24. Plus récemment, en janvier 2015, la Cour a réaffirmé sa jurisprudence
antérieure et a rejeté les requêtes introduites dans le cadre de
deux litiges de droit du travail au sein des OI dans les affaires
Pérez c. Allemagne et
Klausecker c. Allemagne (susmentionné).
Dans la première affaire, une ancien agente des Nations Unies faisait
grief, d’une part, des défaillances alléguées de la procédure engagée
devant les instances de recours internes des Nations Unies et le
Tribunal d’appel des Nations unies (UNAT) au sujet de sa révocation
et, d’autre part, d’un défaut d’accès aux juridictions allemandes
en raison de l’immunité de juridiction des Nations Unies. La Cour
a rejeté les deux demandes pour défaut d’épuisement des voies de recours
nationales, considérant que la requérante aurait dû tout d’abord
saisir la Cour constitutionnelle fédérale (même si, s’agissant du
premier grief, la Cour a estimé que la question de la «protection
équivalente» offerte par les Nations Unies pouvait être mise en
doute dans les circonstances de l’affaire). Dans la deuxième affaire,
le requérant, candidat à un poste au sein de l’Office européen des
brevets, n’avait finalement pas été retenu en raison de son handicap
et se plaignait d’un défaut d’accès à un tribunal à propos des procédures qu’il
avait engagées devant les juridictions allemandes (la Cour constitutionnelle
fédérale, qui avait jugé son recours irrecevable, avait réaffirmé
l’immunité de juridiction de l’OEB devant les juridictions allemandes),
ainsi que de celles qu’il avait engagées devant les instances de
l’OEB et le Tribunal administratif de l’OIT. S’agissant de la première
série de procédures, la Cour a rappelé les arrêts
Beer et Regan c. Allemagne et
Waite et Kennedy c. Allemagne et
a fait observer que le requérant disposait «d’autres voies raisonnables»

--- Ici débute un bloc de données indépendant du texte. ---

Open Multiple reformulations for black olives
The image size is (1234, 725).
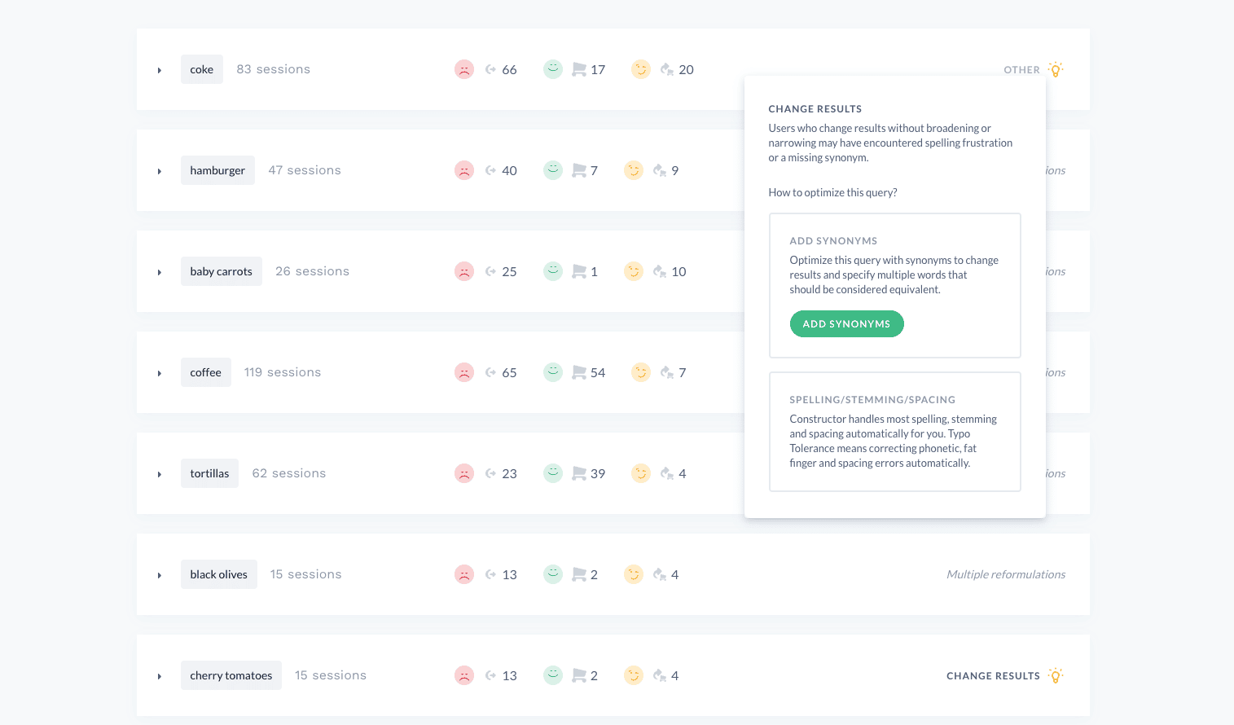coord(1006,574)
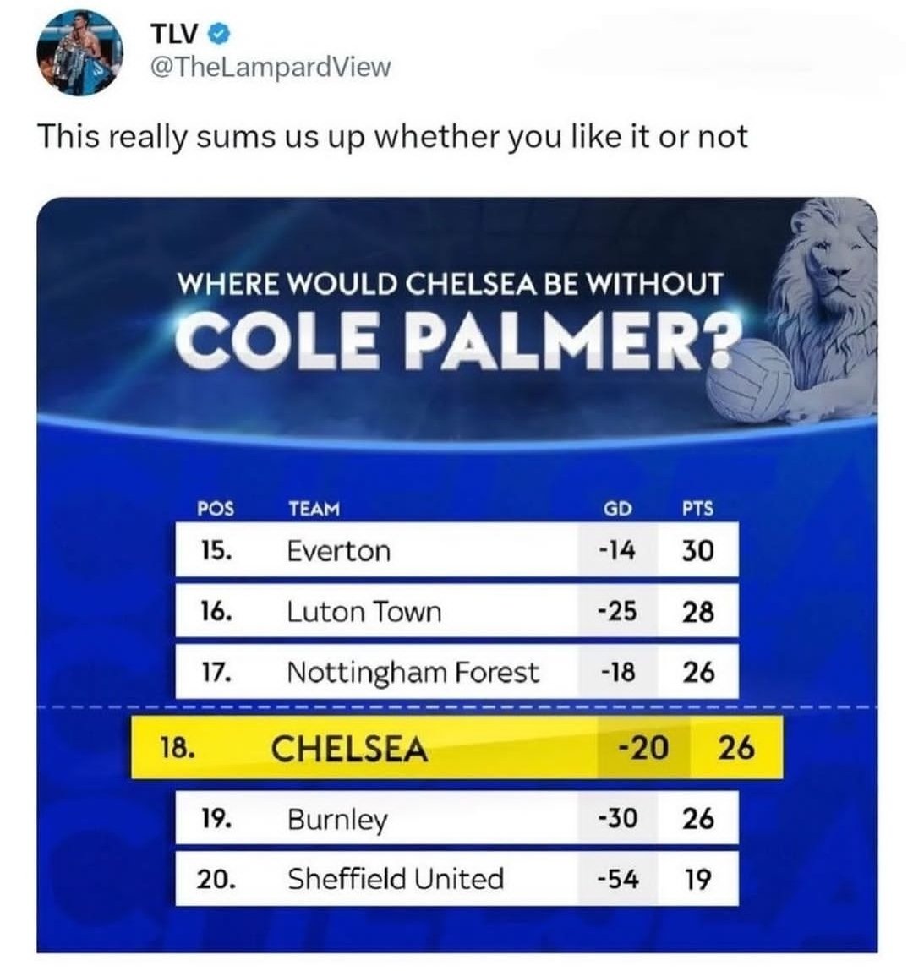Open the @TheLampardView handle
913x971 pixels.
tap(271, 66)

pour protéger ses droits consacrés par la Convention, puisque l’OEB
lui avait proposé une procédure d’arbitrage. Quant à la procédure
engagée devant l’OEB et le TAOIT, la Cour a rappelé les principes
qui découlent des affaires
Bosphorus et
Gasparini et a conclu qu’en raison
de cette proposition d’arbitrage, la protection des droits fondamentaux
au sein de l’OEB n’était pas entachée d’une «insuffisance manifeste»
; elle a donc rejeté la
requête en ce qu’elle était manifestement mal fondée.
5. Organes
compétents pour les litiges du travail au sein des OI: quelques
exemples
5.1. Épuisement
des voies de recours administratives
25. Afin d’avoir un aperçu bref
des systèmes du contentieux du travail au sein de différentes OI
(mais nécessairement incomplet, vu le nombre d’OI et les contraintes
de ce rapport), nous allons nous intéresser aux systèmes du contentieux
à l’Organisation des Nations Unies, la Banque Mondiale, l’OIT, l’Union
européenne, l’OEB et les
six
organisations coordonnées, à savoir l’OCDE, l’OTAN, l’ASE, le Centre européen
pour les prévisions météorologique à moyen terme (CEPMMT), l’Organisation
européenne pour l’exploitation des satellites météorologiques (EUMETSAT)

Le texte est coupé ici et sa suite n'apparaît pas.